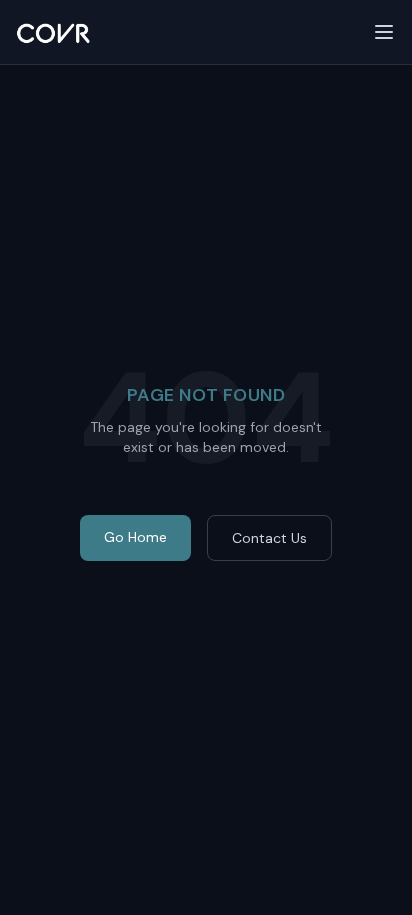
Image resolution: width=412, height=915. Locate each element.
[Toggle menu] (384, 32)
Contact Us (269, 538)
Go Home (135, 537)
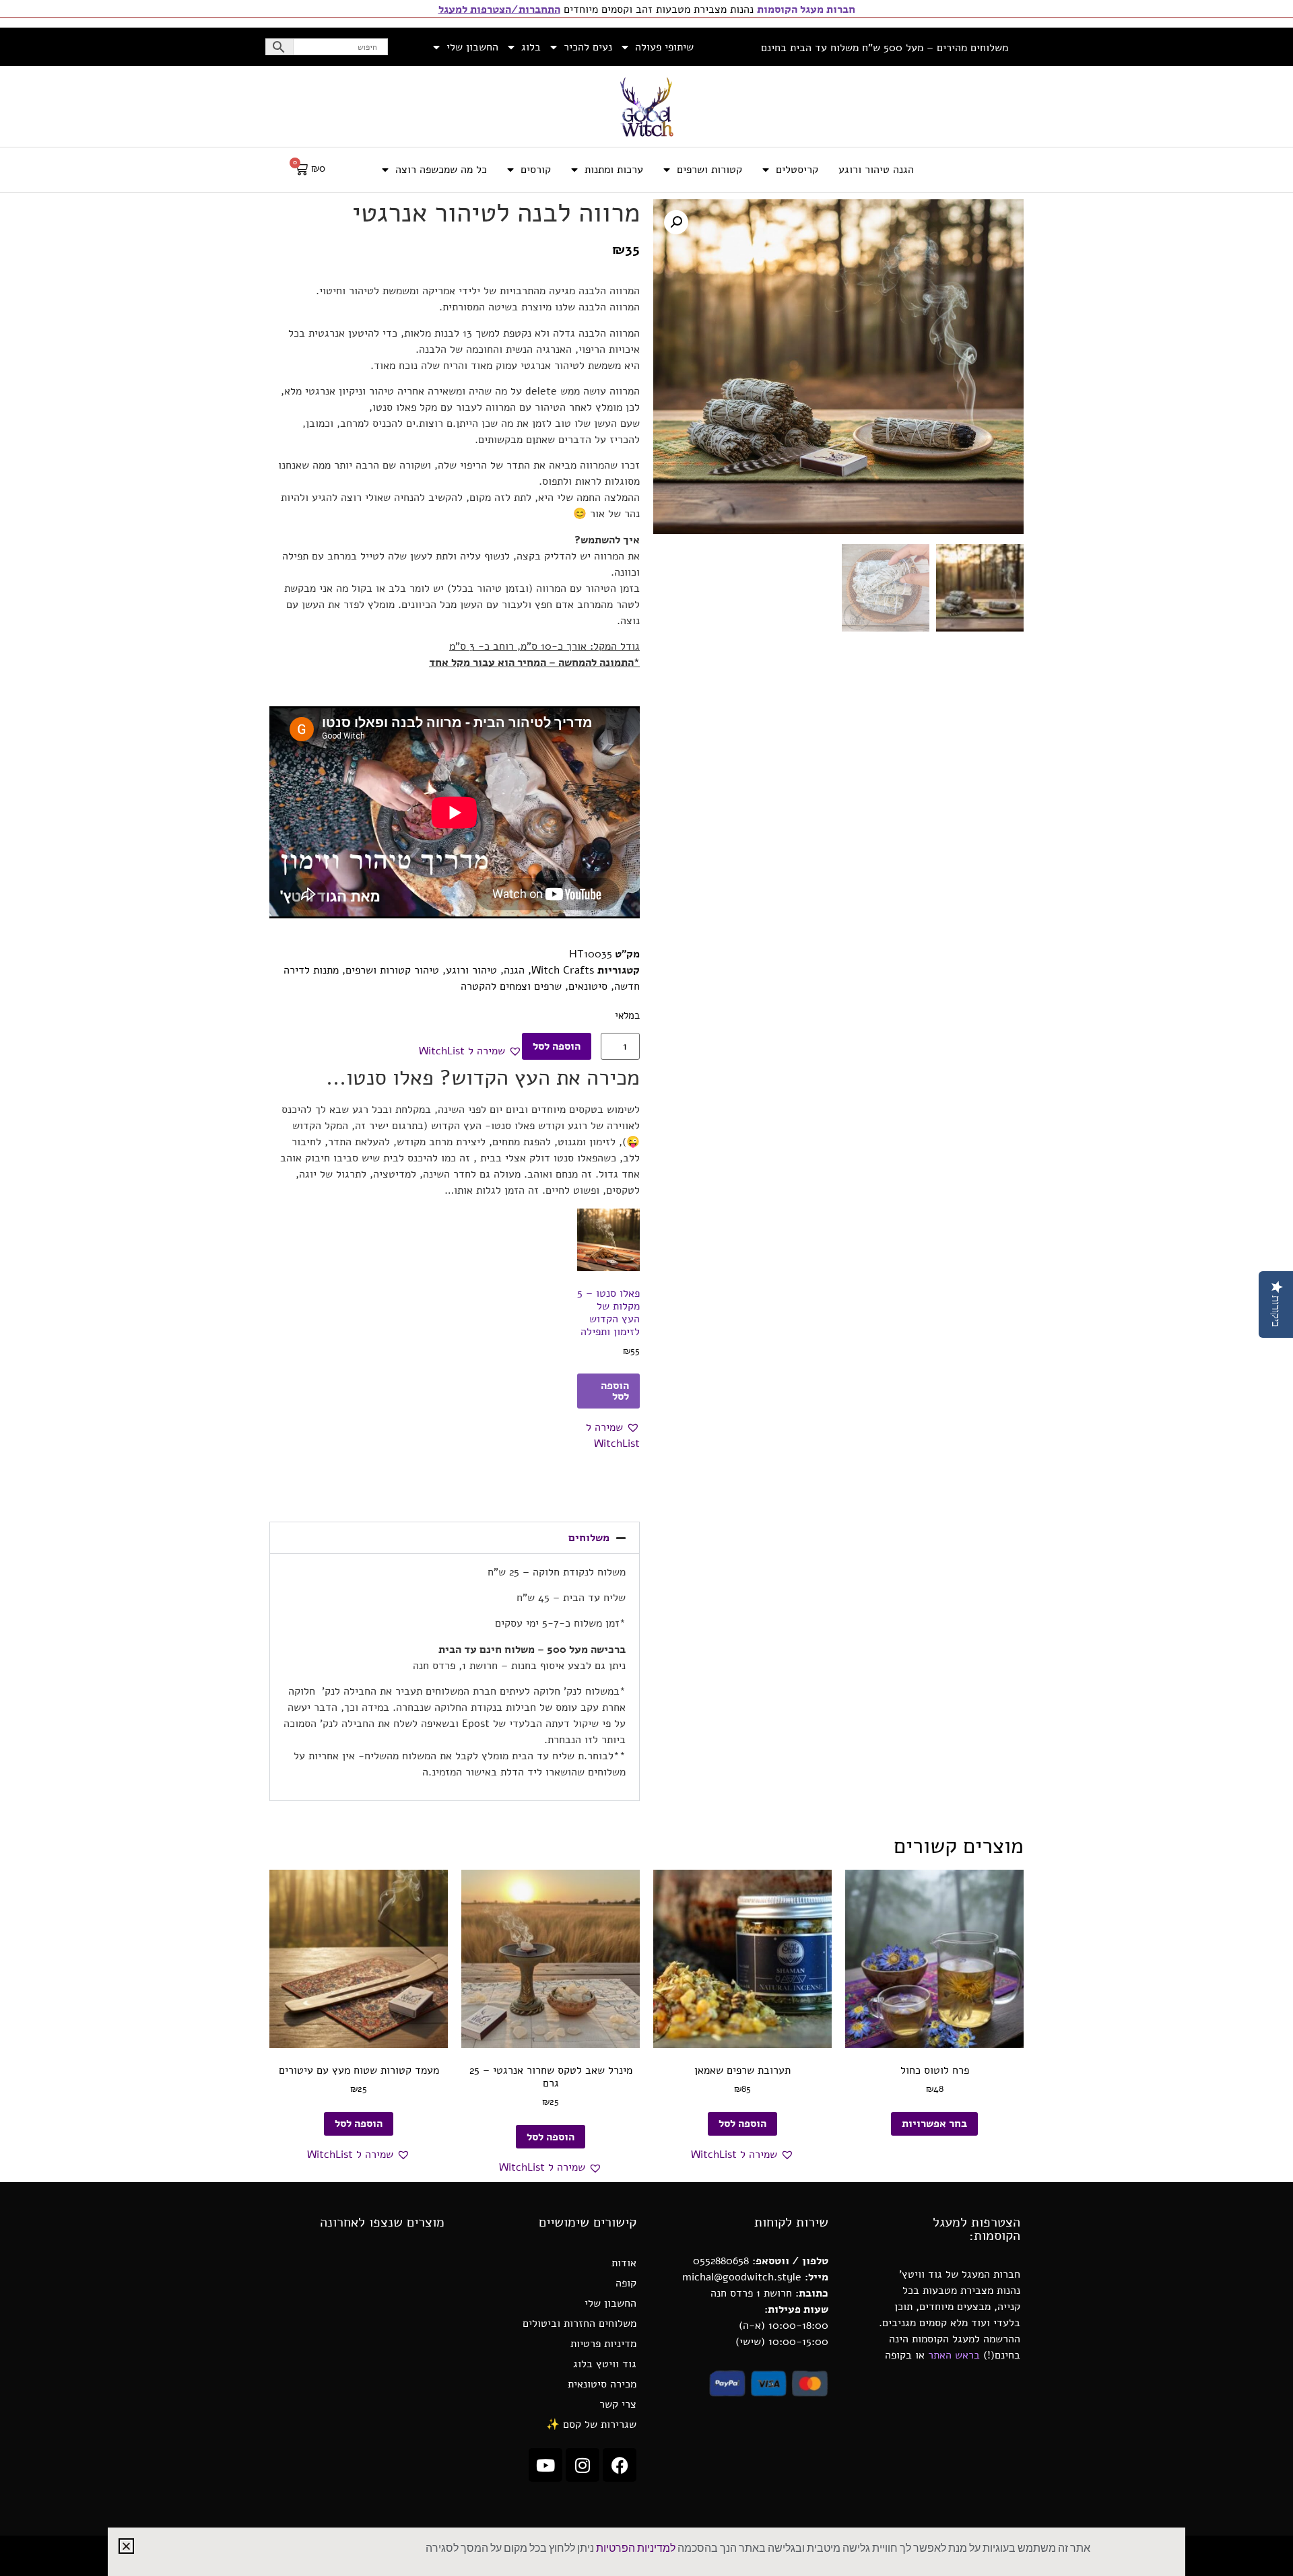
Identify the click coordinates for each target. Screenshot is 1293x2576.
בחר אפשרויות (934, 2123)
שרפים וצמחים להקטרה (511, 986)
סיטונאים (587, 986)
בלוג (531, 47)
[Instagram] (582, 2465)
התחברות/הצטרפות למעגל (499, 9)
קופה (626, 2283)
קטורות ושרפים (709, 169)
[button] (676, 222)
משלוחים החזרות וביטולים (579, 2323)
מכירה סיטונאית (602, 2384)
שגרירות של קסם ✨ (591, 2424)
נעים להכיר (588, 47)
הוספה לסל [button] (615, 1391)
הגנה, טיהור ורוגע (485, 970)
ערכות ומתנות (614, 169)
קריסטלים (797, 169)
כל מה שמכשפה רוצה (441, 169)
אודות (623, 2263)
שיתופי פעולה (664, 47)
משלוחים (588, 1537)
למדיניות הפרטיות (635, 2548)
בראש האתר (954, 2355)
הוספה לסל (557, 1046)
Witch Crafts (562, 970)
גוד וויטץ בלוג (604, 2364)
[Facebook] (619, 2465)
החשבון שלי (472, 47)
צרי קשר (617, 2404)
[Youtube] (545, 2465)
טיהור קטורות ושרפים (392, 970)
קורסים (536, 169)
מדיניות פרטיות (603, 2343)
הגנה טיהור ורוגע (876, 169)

▶ [Exercise instructions]
First drop every picture, then print the data above exactly as it stands.

▶ [Result below]
Image resolution: width=412, height=915. Locate each element.
[Toggle menu] (384, 32)
Contact Us (269, 538)
Go Home (135, 537)
Identify the click coordinates for each target. Screenshot is 1293x2576.
בחר אפשרויות (934, 2123)
שרפים וצמחים להקטרה (511, 986)
סיטונאים (587, 986)
בלוג (531, 47)
[Instagram] (582, 2465)
התחברות/הצטרפות למעגל (499, 9)
קופה (626, 2283)
קטורות ושרפים (709, 169)
[button] (676, 222)
משלוחים החזרות וביטולים (579, 2323)
מכירה סיטונאית (602, 2384)
שגרירות של קסם ✨ (591, 2424)
נעים להכיר (588, 47)
הוספה לסל [button] (615, 1391)
הגנה, טיהור ורוגע (485, 970)
ערכות ומתנות (614, 169)
קריסטלים (797, 169)
כל מה שמכשפה רוצה (441, 169)
אודות (623, 2263)
שיתופי פעולה (664, 47)
משלוחים (588, 1537)
למדיניות הפרטיות (635, 2548)
בראש האתר (954, 2355)
הוספה לסל (557, 1046)
Witch Crafts (562, 970)
גוד וויטץ בלוג (604, 2364)
[Facebook] (619, 2465)
החשבון שלי (472, 47)
צרי קשר (617, 2404)
[Youtube] (545, 2465)
טיהור קטורות ושרפים (392, 970)
קורסים (536, 169)
מדיניות פרטיות (603, 2343)
הגנה טיהור ורוגע (876, 169)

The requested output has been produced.